When constructing a case table, you can provide nil for canonicalize; then Emacs fills in this slot from the lower case and upper case mappings. You can also provide nil for equivalences; then Emacs fills in this slot from canonicalize. In a case table that is actually in use, those components are non-nil. Do not try to specify equivalences without also specifying canonicalize.

Here are the functions for working with case tables:

Function: case-table-p object: This predicate returns non-nil if object is a valid case table.

Function: set-standard-case-table table: This function makes table the standard case table, so that it will be used in any buffers created subsequently.

Function: standard-case-table: This returns the standard case table.

Function: current-case-table: This function returns the current buffer’s case table.

Function: set-case-table table: This sets the current buffer’s case table to table.

Macro: with-case-table table body…: The with-case-table macro saves the current case table, makes table the current case table, evaluates the body forms, and finally restores the case table. The return value is the value of the last form in body. The case table is restored even in case of an abnormal exit via throw or error (see Nonlocal Exits).

Some language environments modify the case conversions of ASCII characters; for example, in the Turkish language environment, the ASCII character ‘I’ is downcased into a Turkish “dotless i”. This can interfere with code that requires ordinary ASCII case conversion, such as implementations of ASCII-based network protocols. In that case, use the with-case-table macro with the variable ascii-case-table, which stores the unmodified case table for the ASCII character set.

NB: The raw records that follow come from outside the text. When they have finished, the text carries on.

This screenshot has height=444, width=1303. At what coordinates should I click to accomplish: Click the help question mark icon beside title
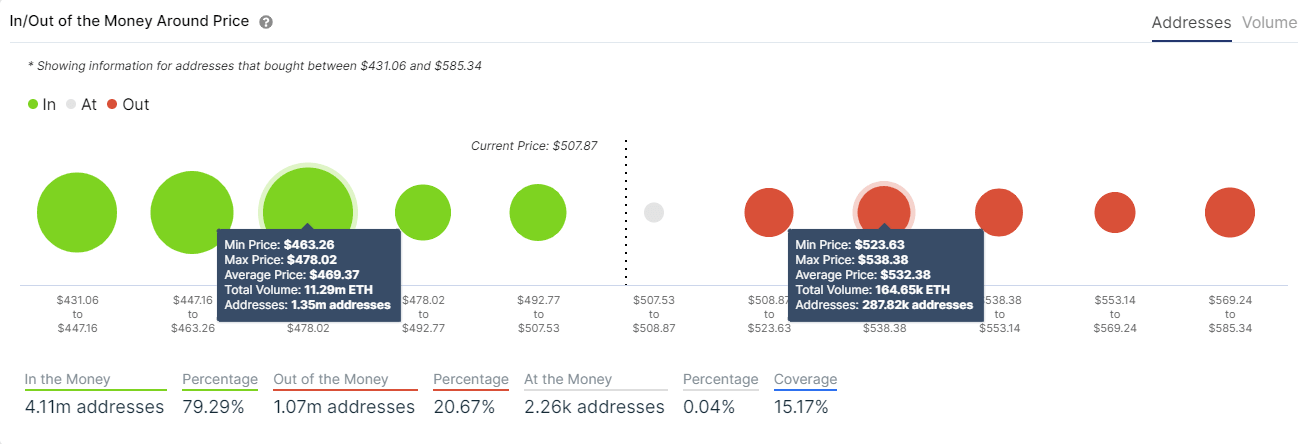(266, 22)
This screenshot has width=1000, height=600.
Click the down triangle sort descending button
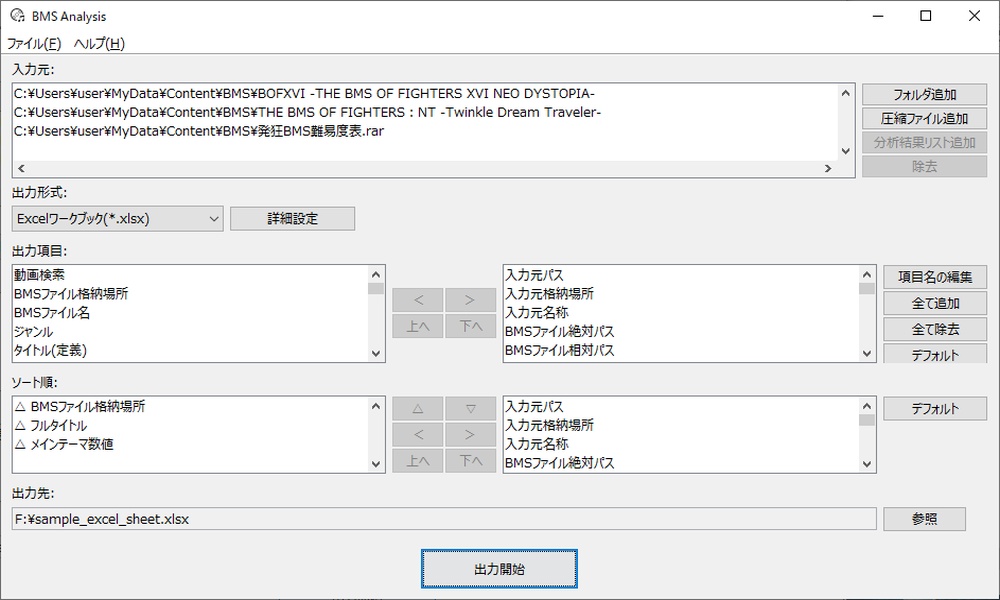pos(471,408)
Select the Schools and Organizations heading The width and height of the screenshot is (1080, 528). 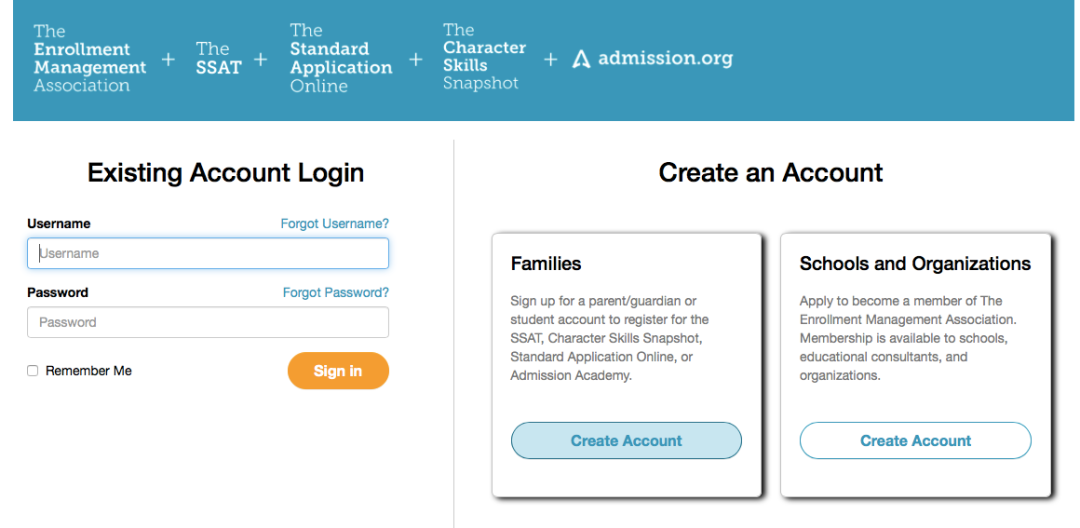[915, 264]
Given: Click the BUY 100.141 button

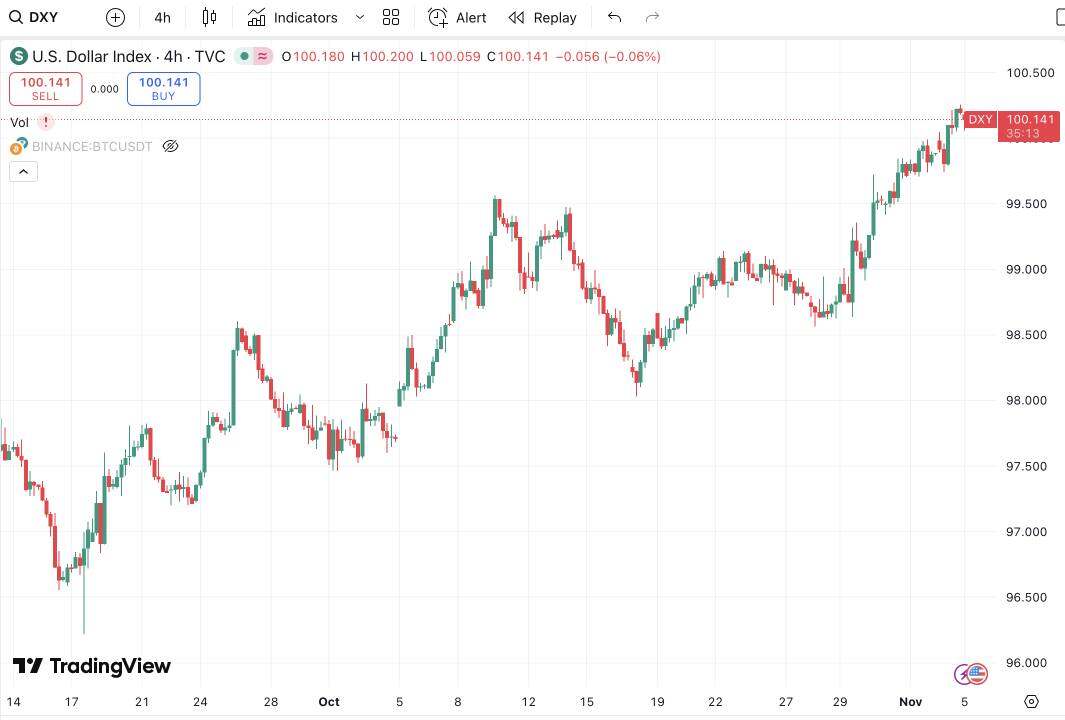Looking at the screenshot, I should (x=163, y=88).
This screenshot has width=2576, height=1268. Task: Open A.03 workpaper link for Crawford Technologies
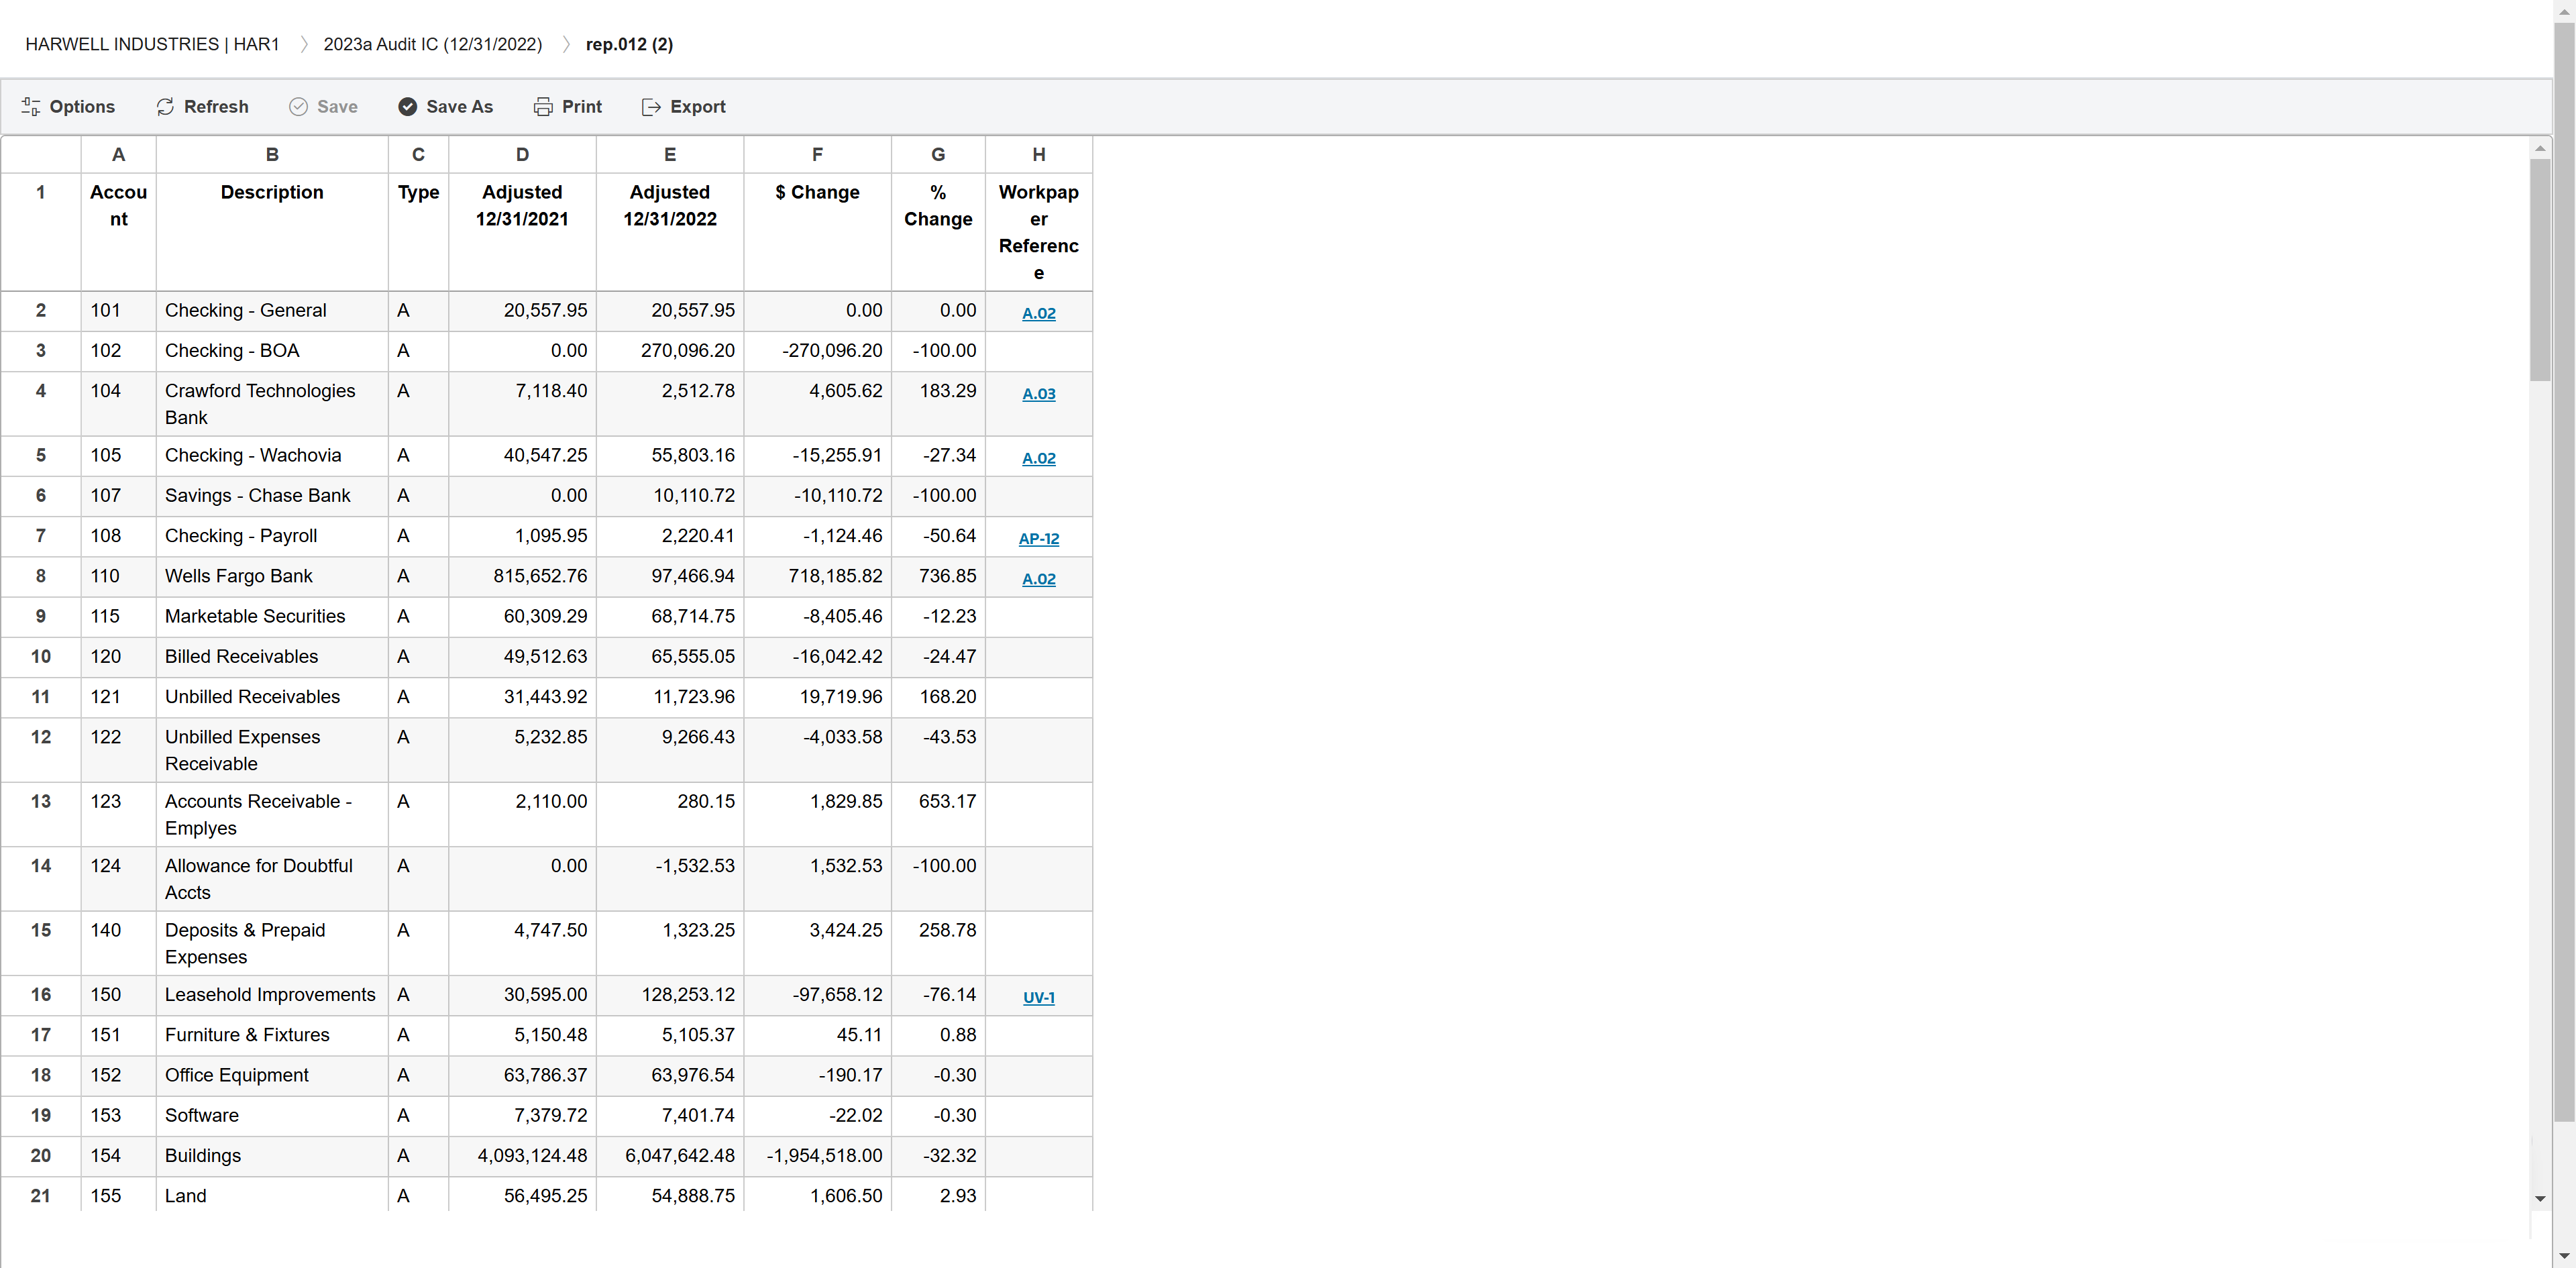[x=1038, y=394]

Variable: ascii-case-table: The case table for the ASCII character set. This should not be modified by any language environment settings.

The following three functions are convenient subroutines for packages that define non-ASCII character sets. They modify the specified case table case-table; they also modify the standard syntax table. See Syntax Tables. Normally you would use these functions to change the standard case table.

Function: set-case-syntax-pair uc lc case-table: This function specifies a pair of corresponding letters, one upper case and one lower case.

Function: set-case-syntax-delims l r case-table: This function makes characters l and r a matching pair of case-invariant delimiters.

Function: set-case-syntax char syntax case-table: This function makes char case-invariant, with syntax syntax.

Command: describe-buffer-case-table: This command displays a description of the contents of the current buffer’s case table.